April 5, 2007
Archive
UPCOMING EVENTS
* The Linguistics Student Organization is proud to announce two lectures by distinguished linguist Prof. William Labov:
"The growing divergence of English dialects in North America," Wednesday, April 4th, 2007, at 7pm on the third floor of the Levis Faculty Center. This talk is intended for a campus-wide public.
"Crossing the great divide in North American phonology", Thursday, April 5th, at 4pm, (same location). This talk is more aimed at a linguistic audience.
Prof. Labov will also appear on 'Focus 580' with David Inge on Friday morning at 10:00.
* The Department of Germanic Languages and Literatures invites you to its monthly lecture series "Fruchtbringende Gesellschaft" (FG).
Distinguished Visiting Professor Helen Watanabe-O’Kelly, German, Oxford University, presents a scholarly lecture "Amazons in German - from the Renaissance to the Enlightenment."
Thursday, April 5, at 5.15 PM in the Lucy Ellis Lounge, 2090 FLB.
* The annual Delta Phi Alpha induction and Departmental Awards Ceremony will take place on Thursday, April 12 from 7 to 9 PM in the Lucy Ellis Lounge of the FLB. Professor Emeritus Jim McGlathery will present a lecture entitled: "Some Varying Versions of Familiar Fairy Tales from the 1630s to 1820s." There will be a small reception following the event.
* MUSICOLOGY COLLOQUIUM: "Nobody's Perfect: George Bernard Shaw as Wagnerite," Al Turco, Professor of English, Wesleyan University, Middletown, CN.
Prof. Turco, author of Shaw's Moral Vision: The Self and Salvation, has served for 30 years on the editorial board of SHAW: The Annual of Bernard Shaw Studies, for which he edited an anthology on The Neglected Plays that also contains several of his articles.
Prof.

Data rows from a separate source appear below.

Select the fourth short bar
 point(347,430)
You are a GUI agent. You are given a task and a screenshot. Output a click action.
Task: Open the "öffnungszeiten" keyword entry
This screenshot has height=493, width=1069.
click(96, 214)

Turco will delve into the still evolving critical fortunes of The Perfect Wagnerite, attempting to show why Shaw's seemingly vulnerable essay on the RING continues to live more than 100 years after its first publication. Few of the many who dismissed the book as political propaganda for the better part of a century after 1898 would have known that Shaw had been a Wagnerian--since his late teens--long before he became a Wagnerite. Perhaps even fewer of the many who today recognize Shaw's essay as a literary classic--including some distinguished critics of Wagner--would realize the extent to which their own ideas have been infiltrated by the one book yet written on the RING by a dramatist arguably of the composer's own rank.

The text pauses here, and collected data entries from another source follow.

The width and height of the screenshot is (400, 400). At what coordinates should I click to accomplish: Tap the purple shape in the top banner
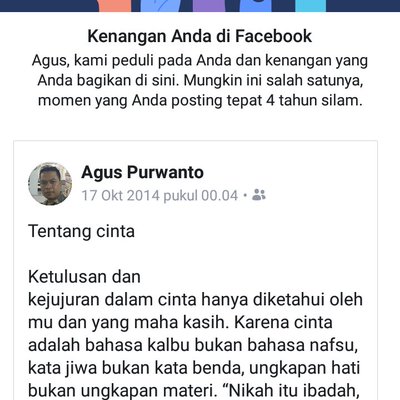tap(207, 6)
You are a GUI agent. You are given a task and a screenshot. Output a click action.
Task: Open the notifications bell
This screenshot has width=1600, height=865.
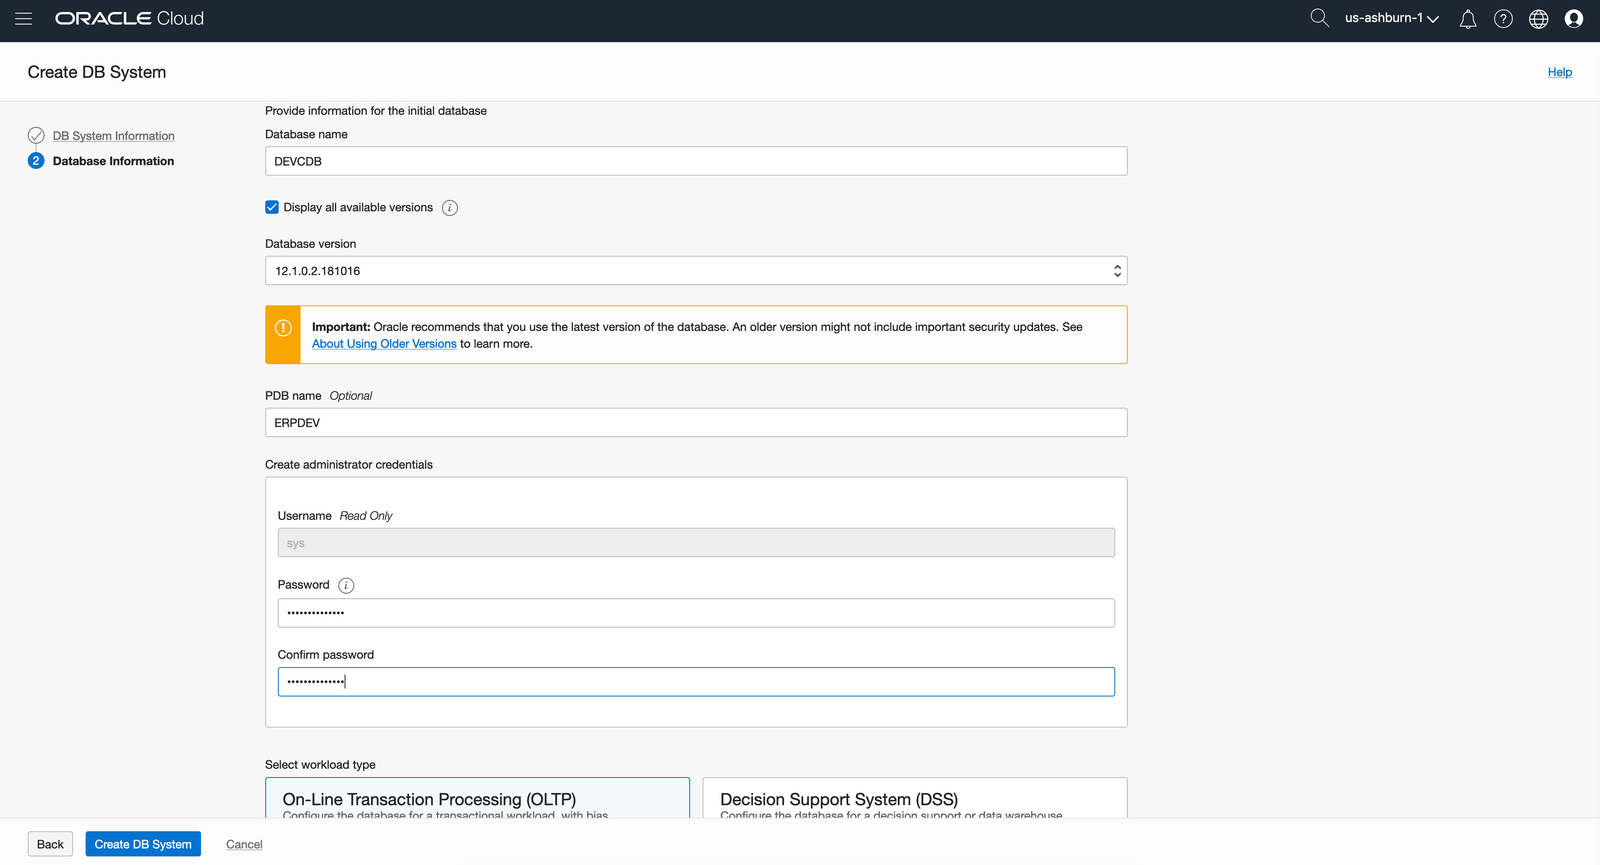point(1467,19)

Music Building 1180 Monday, April 9, 4pm
Sponsored by the School of Music, the Department of English, and the Department of Germanic Languages and Literatures
PRESENTATIONS
* Bill Brown gave a paper entitled "Extending Campus to Austria – A Model of Business & German Collaboration" at the Ohio State University Center for International Business Education and Research (CIBER) Business Language Conference on March 29.
* Marianne Kalinke gave a plenary lecture on “Female Desire and the Quest in the Icelandic Tristan Legend” at a conference on “The Grail, the Quest, and the World of Arthur,” held at Pennsylvania State University, March 30–31.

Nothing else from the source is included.